My arty-farty attempt of sunset at Wicken Fen
With dusk closing in fast our final destination was the National Trusts Wicken Fen and our reasoning for finishing here was to take a look at the renowned harrier roost. A Little Egret flew west as we parked up and after finding our strategic position on the reserve we settled down for the show. I have to say it will go down as one of my best UK birding experiences! First the Marsh Harriers appeared with several females and a single male, then the Hen Harriers, with a trio of ring-tails and a stunning male, this followed by at least three quartering Barn Owls, one passing almost overhead. As if this wasn't enough excitement the whole spectacle took place as we stood in the heart of the reedbed with pinging Bearded Tits and calling Water Rails and Cetti's Warbler all around. Fieldfare, Redwing and even a Great Spotted Woodpecker overhead, plus some huge flocks of Starling and Jackdaws going to roost. A new moon graced the crimson sky to the west and as the temperature plummeted and the mist descended over the reeds a Woodcock to end a fantastic day as we made our way back to the car park.

Tuesday, November 18, 2014

Autumnal Sunshine!

After an early doctors appointment I decided to pop over to Napton churchyard and enjoy the rarity that is autumnal sunshine. On arrival I was greeted by four Mistle Thrush having a little set-to, until finally things settled down with one bird actually breaking into full song.

One of four Mistle Thrush at Napton
The usual Napton dog owners club were still hanging around: You always know when their about as it seems they spend the whole time screaming at and chastising their dogs, which this morning seemed to be giving the cow population along 'the gully' a hard time!

At least a half dozen Greenfinch, a single Goldcrest and a few Chaffinch were feeding within the Yew Trees, along with a good number of continental Blackbirds, Song Thrush and several Redwings. Overhead a couple of Lapwing flew south but the local Ravens were nowhere to be found. I spent a further half hour or so on site, fascinated by a couple of Pied Wagtails, which were feeding on insects enticed out by the suns heat on the church parapets. I finally gave up when a transit van arrived with another hoard of dogs, the barking of which I could hear halfway down the lane as they approached.

Managed a few images of Lesser Redpoll
Next to a sunny Brandon Marsh with a light north-easterly and I spent my first 20-minutes or so trying to get a half decent shot of at least one of a trio of Lesser Redpoll feeding in the canopy near the wind pump.
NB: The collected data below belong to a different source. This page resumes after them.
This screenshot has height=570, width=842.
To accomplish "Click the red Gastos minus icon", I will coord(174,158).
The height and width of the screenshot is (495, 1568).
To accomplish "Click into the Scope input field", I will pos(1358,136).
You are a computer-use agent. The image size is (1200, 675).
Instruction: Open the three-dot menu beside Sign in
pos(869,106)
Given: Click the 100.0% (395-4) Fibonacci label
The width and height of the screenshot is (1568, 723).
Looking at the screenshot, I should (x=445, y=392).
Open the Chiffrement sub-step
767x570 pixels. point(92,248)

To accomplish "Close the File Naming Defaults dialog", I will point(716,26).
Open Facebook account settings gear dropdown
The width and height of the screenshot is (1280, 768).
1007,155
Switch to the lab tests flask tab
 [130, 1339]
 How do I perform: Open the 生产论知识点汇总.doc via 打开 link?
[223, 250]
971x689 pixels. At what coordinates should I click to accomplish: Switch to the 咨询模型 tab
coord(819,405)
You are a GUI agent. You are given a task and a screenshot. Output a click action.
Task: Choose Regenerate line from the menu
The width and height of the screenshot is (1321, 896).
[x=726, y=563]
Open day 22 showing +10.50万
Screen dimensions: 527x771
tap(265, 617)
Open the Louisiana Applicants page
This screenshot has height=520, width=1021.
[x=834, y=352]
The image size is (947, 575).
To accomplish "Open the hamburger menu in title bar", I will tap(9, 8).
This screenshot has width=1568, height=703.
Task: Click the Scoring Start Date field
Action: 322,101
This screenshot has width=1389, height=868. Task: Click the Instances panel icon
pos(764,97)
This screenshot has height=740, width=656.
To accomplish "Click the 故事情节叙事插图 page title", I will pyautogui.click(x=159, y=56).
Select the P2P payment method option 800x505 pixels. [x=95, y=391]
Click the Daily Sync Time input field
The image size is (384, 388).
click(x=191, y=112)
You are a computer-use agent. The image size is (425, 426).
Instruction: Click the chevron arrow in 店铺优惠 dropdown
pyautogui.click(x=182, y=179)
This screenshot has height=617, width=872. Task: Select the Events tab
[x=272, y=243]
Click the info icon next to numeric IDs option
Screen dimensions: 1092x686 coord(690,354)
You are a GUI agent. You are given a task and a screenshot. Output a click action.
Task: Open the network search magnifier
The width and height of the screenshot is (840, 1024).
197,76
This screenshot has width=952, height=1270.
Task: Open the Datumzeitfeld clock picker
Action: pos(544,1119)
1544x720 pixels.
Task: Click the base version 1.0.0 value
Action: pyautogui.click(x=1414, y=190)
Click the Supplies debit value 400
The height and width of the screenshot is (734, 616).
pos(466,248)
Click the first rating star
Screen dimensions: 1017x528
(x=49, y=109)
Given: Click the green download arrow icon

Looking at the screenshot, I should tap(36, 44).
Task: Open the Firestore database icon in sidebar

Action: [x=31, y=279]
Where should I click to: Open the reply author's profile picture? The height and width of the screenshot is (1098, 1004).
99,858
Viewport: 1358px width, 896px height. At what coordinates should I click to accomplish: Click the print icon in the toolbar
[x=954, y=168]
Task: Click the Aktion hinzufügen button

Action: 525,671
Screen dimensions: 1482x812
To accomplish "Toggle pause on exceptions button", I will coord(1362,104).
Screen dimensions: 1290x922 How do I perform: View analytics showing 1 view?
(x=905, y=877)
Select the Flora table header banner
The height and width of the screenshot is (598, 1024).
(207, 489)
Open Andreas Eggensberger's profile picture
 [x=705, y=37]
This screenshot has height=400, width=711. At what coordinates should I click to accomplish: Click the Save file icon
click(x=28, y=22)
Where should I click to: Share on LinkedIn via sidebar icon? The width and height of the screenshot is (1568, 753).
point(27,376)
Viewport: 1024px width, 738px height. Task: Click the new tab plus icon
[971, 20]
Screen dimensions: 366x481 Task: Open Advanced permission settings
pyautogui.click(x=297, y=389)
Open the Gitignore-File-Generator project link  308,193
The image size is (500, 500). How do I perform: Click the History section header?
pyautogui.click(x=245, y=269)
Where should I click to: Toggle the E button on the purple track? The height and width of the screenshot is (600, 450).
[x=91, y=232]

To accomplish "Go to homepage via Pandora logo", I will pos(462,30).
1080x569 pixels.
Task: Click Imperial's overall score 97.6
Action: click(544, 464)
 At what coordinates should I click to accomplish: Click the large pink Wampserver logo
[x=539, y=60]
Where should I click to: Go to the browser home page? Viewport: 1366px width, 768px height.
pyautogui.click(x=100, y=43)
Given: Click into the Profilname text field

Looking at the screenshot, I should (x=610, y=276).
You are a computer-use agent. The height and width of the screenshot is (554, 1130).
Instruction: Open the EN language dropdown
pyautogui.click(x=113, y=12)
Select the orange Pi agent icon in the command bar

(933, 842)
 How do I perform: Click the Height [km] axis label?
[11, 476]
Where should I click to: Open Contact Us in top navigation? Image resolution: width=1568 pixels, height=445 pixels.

After achieving a couple of record shots I made my way towards the sound of a strimmer working away and I could also see smoke rising in the still air over near Sheep Field. As expected the Tuesday crew were in action, along with an old friend of Brandon Marsh, Mike Lee, a real loss to us when he moved over to Shropshire and someone who insists on driving nearly 100 miles to join us on occasions, there's dedication for you.

Gorgeous red crown of Lesser Redpoll
After a catch-up with the guys, who'll be pleased to know I'm back on the chainsaw this Thursday after getting my stitches removed today, I took a brief tour of the reserve.

The River Avon is pretty high up after the recent rains so River Pool Hide was inaccessible but East Marsh Pool had the expected wildfowl, Shoveler, Teal, Tufted Duck, Wigeon, Gadwall and a single ♂Goldeneye. Carlton Pool held three Little Grebe but the Jury Hide was very quiet. To be honest It was a bit of a whistle stop tour before heading off but my walk did record: Linnet, Goldcrest, ♂♀Bullfinch, Kingfisher, Kestrel, Sparrowhawk, (2) Cetti's Warbler and (4) Water Rail heard and a single Skylark over.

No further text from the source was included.